Dataset rows:

★ ★ ★ ★ ★

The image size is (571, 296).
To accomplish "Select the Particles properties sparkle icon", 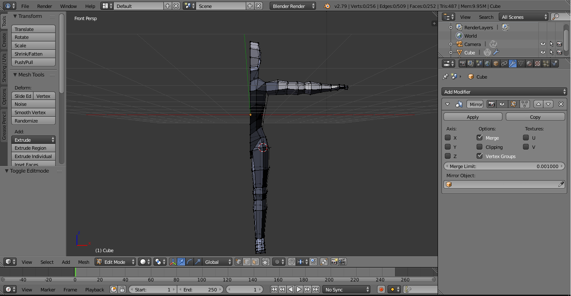I will point(546,64).
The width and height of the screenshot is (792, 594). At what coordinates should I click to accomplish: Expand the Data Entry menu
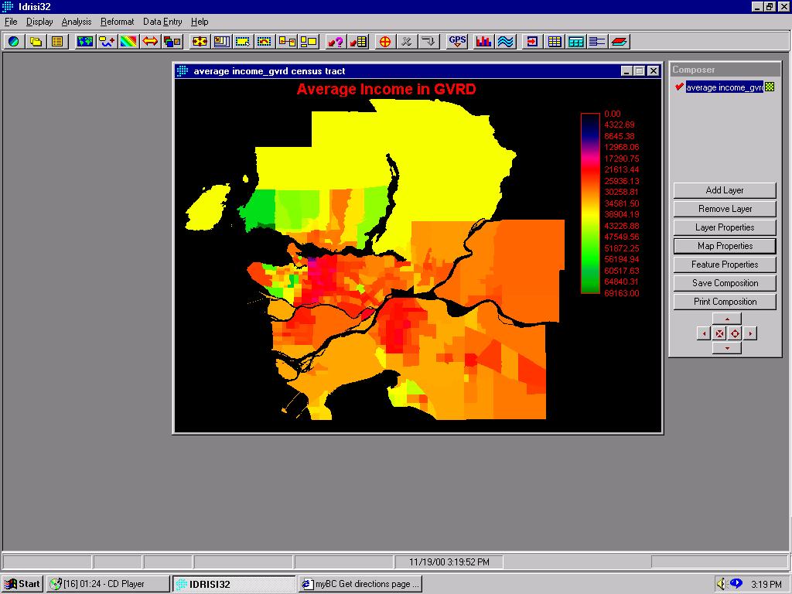tap(162, 22)
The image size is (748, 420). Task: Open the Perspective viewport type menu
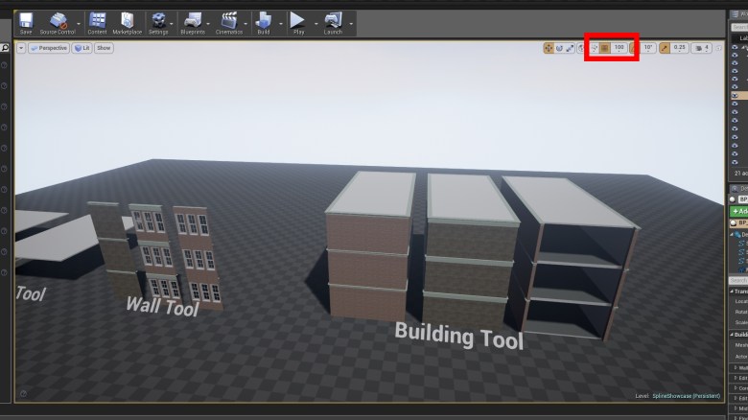coord(49,47)
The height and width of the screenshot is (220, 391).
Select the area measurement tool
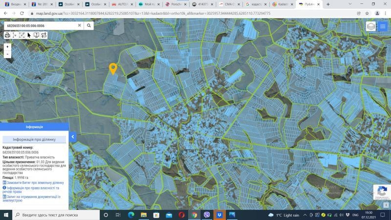tap(22, 35)
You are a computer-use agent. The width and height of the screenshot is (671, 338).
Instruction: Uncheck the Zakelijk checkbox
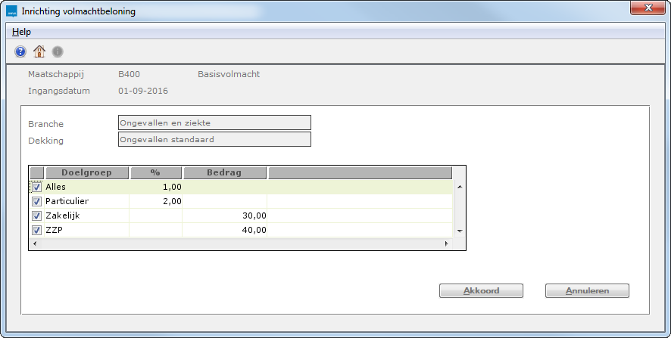tap(36, 216)
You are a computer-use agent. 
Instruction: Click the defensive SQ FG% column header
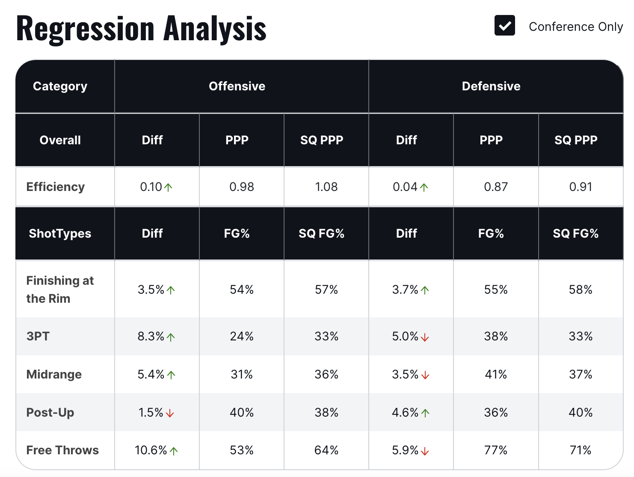[x=575, y=233]
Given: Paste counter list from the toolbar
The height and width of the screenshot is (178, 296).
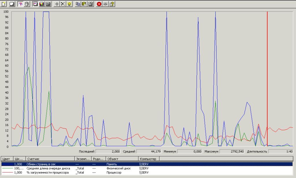Looking at the screenshot, I should pos(84,4).
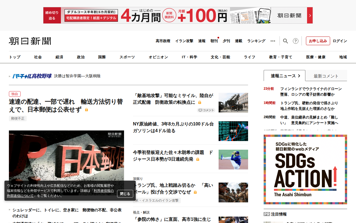Click the search magnifier icon
The image size is (356, 223).
coord(285,41)
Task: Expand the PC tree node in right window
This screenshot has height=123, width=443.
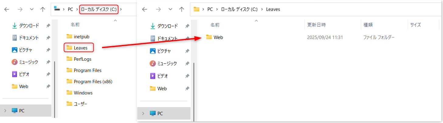Action: pos(143,114)
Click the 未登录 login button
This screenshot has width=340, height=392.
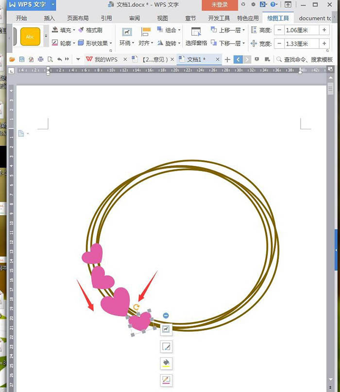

★ ★ ★ ★ ★

* [EXERCISE] Transcribe the rows from the line containing "The width and height of the screenshot is (792, 594)." through the end of the rows, both ends included. Omit the pictures.

* [TASK SOLUTION]
The width and height of the screenshot is (792, 594). At what coordinates should I click to accomplish: Expand the Data Entry menu
tap(162, 22)
The image size is (748, 420). Task: Open the Perspective viewport type menu
coord(49,47)
The height and width of the screenshot is (220, 391).
Select the area measurement tool
tap(22, 35)
You are a computer-use agent. The width and height of the screenshot is (671, 338).
Instruction: Uncheck the Zakelijk checkbox
tap(36, 216)
You are a computer-use agent. 
Instruction: Click the defensive SQ FG% column header
[x=575, y=233]
Given: Paste counter list from the toolbar
The height and width of the screenshot is (178, 296).
Looking at the screenshot, I should pos(84,4).
Click the search magnifier icon
The image size is (356, 223).
coord(285,41)
Task: Expand the PC tree node in right window
This screenshot has height=123, width=443.
Action: pos(143,114)
Click the 未登录 login button
This screenshot has width=340, height=392.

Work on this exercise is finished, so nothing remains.